[Task A]
Write out the part of the steak transcript starting at "- Luke: Sure." and ending at "like, a cut?".

[Text]
══════

I gotta put a few chopped onions on top.
- Nice!
- And the salt and pepper seasoning.
- Luke: Sure.
- Henry: And we're just gonna let that sit there like that.
- Luke: Okay, so it's developing the crust.
- Henry: Yep.
- So, quick question about steak temperature.
Are there other steaks, for example, is there, do you have a guide for, like, a cut?
If you're gonna have a ribeye, do you like that more medium-rare or do you always like it on the rare side?
- Henry: I think it's better more medium-rare.
So, certain steaks have a lot of fat.
This is a very fatty steak.
You wanna break down that fat to tenderize the meat.
You don't wanna chew on a big hunk of kinda cold, raw fat.
- Yeah.
[upbeat music] - Kinda gotta cook this a little more than, say, a filet.
- Sure.
- A filet is very, kind of a, you know, the fat molecules are a lot smaller in a filet.
Not to say it's leaner, but it doesn't have the visible fat that a ribeye has.
So, a filet, you can eat that like, you know, sushi and that's great.
- Right, right.
But this steak, you kinda want to cook it a little more and, you know, a lower, you know, slower and lower so that it breaks down and it works its way through and you have much less division between cooked and raw-- - Sure.
like you might have in a filet.
- Yeah!
- So, we're gonna put this guy down here and we're just gonna let her marinate a little.
- Luke: Slow and low.
- Henry: Yeah, slow and low.
and I can feel that and it's kinda rare, still.
- Luke: It's kinda rare.
- So, I like to, like, get a little feel for how brown this thing is.

══════

(Some records)
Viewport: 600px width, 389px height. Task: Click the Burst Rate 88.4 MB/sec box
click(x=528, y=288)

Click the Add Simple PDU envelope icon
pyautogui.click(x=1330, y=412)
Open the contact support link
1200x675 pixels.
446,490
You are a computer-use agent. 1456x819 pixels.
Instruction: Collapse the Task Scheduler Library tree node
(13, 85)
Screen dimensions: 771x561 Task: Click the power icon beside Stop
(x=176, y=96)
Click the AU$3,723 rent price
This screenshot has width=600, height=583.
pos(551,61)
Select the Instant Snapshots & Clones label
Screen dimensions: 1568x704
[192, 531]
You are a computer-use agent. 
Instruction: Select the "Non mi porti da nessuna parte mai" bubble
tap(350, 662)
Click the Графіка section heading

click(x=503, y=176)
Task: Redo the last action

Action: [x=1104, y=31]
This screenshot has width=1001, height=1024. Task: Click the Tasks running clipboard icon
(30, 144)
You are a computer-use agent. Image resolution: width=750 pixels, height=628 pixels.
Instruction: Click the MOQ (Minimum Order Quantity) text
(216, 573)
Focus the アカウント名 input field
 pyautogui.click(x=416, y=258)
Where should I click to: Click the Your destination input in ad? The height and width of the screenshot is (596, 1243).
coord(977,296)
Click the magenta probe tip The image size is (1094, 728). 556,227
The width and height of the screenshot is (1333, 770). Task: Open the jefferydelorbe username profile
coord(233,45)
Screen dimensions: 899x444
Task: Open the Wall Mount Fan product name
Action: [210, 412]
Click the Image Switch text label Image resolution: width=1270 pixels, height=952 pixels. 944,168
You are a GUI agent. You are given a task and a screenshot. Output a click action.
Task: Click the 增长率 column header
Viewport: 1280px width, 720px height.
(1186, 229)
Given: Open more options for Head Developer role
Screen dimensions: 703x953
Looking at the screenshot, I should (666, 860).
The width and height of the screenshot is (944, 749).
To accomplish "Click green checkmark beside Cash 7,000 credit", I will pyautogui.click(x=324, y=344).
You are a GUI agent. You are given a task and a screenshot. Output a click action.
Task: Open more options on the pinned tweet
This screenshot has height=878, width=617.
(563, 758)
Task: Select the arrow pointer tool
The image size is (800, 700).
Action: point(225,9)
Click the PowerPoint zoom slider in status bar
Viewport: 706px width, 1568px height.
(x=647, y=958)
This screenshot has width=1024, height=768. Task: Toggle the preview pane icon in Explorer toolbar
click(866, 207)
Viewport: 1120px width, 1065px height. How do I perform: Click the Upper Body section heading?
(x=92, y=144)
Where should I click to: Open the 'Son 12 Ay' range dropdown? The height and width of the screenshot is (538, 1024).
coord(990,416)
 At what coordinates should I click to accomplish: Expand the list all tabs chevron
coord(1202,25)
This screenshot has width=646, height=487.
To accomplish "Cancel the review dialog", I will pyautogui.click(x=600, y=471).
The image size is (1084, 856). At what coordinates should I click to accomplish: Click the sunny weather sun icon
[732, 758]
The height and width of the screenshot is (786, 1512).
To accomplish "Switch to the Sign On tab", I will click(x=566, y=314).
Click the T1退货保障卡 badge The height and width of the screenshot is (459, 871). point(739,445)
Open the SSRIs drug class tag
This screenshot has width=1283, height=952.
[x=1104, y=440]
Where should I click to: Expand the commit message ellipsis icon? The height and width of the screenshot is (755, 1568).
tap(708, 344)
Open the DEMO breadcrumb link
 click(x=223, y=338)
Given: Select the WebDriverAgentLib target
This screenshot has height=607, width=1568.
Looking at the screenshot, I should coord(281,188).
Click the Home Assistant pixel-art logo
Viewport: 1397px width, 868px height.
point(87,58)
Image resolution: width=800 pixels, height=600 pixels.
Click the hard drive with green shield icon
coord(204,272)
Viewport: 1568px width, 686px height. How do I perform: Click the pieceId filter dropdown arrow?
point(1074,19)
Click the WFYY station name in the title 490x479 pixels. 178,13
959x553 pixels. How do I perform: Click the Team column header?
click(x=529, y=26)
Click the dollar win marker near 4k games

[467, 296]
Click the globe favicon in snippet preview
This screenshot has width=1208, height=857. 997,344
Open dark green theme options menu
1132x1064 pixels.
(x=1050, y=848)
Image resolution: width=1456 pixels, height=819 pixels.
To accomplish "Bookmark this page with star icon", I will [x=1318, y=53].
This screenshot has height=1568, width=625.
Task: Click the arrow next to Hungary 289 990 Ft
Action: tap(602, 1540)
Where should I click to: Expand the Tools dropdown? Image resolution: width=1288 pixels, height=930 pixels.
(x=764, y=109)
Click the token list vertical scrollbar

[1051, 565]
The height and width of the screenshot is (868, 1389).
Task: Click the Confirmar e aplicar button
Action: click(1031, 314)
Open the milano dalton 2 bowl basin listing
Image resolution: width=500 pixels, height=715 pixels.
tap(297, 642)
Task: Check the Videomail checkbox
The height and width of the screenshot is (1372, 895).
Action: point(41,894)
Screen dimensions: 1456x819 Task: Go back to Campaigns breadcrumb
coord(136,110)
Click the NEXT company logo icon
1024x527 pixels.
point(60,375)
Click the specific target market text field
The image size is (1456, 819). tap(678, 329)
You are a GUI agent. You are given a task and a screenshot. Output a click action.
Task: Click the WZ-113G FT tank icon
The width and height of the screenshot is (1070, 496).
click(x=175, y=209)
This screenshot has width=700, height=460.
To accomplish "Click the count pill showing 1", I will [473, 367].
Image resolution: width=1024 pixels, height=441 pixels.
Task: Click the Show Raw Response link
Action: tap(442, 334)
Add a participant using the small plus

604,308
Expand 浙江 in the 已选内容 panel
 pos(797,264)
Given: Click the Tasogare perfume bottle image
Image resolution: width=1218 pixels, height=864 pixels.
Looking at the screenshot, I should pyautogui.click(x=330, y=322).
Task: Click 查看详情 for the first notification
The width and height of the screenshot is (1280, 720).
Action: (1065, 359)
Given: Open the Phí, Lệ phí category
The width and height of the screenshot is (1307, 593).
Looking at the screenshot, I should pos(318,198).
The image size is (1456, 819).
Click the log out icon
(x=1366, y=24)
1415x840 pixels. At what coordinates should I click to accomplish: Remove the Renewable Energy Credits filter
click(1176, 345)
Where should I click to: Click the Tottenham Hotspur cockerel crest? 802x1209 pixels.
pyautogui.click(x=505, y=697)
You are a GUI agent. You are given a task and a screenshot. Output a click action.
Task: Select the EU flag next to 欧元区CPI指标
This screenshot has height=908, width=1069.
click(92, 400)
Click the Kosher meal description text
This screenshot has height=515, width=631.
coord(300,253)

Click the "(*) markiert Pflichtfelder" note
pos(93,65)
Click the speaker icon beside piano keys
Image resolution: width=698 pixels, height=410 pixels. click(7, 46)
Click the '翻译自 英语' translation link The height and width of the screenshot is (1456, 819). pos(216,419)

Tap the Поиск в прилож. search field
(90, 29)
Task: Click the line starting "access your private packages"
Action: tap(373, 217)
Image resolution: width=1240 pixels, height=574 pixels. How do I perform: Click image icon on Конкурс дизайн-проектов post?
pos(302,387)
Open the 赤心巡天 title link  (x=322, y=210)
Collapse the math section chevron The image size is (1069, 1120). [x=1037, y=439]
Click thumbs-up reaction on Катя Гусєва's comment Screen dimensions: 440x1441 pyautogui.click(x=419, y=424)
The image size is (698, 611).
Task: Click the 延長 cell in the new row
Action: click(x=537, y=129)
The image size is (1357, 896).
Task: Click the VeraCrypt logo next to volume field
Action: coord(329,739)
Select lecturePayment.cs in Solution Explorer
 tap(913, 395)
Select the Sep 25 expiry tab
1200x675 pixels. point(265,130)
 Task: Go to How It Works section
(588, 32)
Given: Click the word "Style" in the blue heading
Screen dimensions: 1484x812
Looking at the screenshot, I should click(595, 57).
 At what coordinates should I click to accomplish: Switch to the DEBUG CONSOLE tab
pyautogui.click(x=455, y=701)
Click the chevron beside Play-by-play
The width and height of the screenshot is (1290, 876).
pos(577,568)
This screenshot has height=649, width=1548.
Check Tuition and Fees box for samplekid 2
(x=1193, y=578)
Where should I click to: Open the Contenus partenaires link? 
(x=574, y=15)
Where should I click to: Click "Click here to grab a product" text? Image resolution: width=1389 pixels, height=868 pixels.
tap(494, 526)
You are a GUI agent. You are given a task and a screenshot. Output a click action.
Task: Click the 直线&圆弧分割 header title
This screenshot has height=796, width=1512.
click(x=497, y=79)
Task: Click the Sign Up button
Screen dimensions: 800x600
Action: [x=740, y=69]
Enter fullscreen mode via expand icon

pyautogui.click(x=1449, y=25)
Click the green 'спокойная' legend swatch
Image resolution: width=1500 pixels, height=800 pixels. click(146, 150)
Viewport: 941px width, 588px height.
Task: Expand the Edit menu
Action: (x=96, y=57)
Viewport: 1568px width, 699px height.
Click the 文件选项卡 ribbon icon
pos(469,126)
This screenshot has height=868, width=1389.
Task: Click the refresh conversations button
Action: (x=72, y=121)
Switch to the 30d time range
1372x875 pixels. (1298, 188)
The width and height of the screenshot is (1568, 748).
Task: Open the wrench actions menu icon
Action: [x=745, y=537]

══════

[Task B]
In the records, edit the lines starting at the line containing "Where should I click to: Click the Tottenham" and ending at the line containing "Looking at the screenshot, I should click(595, 57).", replacing "Solution Explorer" with "Object Explorer" and keeping everything else the same. Return only those lines.

[Worked solution A]
- Luke: Sure.
- Henry: And we're just gonna let that sit there like that.
- Luke: Okay, so it's developing the crust.
- Henry: Yep.
- So, quick question about steak temperature.
Are there other steaks, for example, is there, do you have a guide for, like, a cut?

[Worked solution B]
Where should I click to: Click the Tottenham Hotspur cockerel crest? 802x1209 pixels.
pyautogui.click(x=505, y=697)
You are a GUI agent. You are given a task and a screenshot. Output a click action.
Task: Select the EU flag next to 欧元区CPI指标
This screenshot has height=908, width=1069.
click(92, 400)
Click the Kosher meal description text
This screenshot has height=515, width=631.
coord(300,253)

Click the "(*) markiert Pflichtfelder" note
pos(93,65)
Click the speaker icon beside piano keys
Image resolution: width=698 pixels, height=410 pixels. click(7, 46)
Click the '翻译自 英语' translation link The height and width of the screenshot is (1456, 819). pos(216,419)

Tap the Поиск в прилож. search field
(90, 29)
Task: Click the line starting "access your private packages"
Action: tap(373, 217)
Image resolution: width=1240 pixels, height=574 pixels. How do I perform: Click image icon on Конкурс дизайн-проектов post?
pos(302,387)
Open the 赤心巡天 title link  (x=322, y=210)
Collapse the math section chevron The image size is (1069, 1120). [x=1037, y=439]
Click thumbs-up reaction on Катя Гусєва's comment Screen dimensions: 440x1441 pyautogui.click(x=419, y=424)
The image size is (698, 611).
Task: Click the 延長 cell in the new row
Action: click(x=537, y=129)
The image size is (1357, 896).
Task: Click the VeraCrypt logo next to volume field
Action: coord(329,739)
Select lecturePayment.cs in Object Explorer
 tap(913, 395)
Select the Sep 25 expiry tab
1200x675 pixels. point(265,130)
 Task: Go to How It Works section
(588, 32)
Given: Click the word "Style" in the blue heading
Screen dimensions: 1484x812
Looking at the screenshot, I should click(595, 57).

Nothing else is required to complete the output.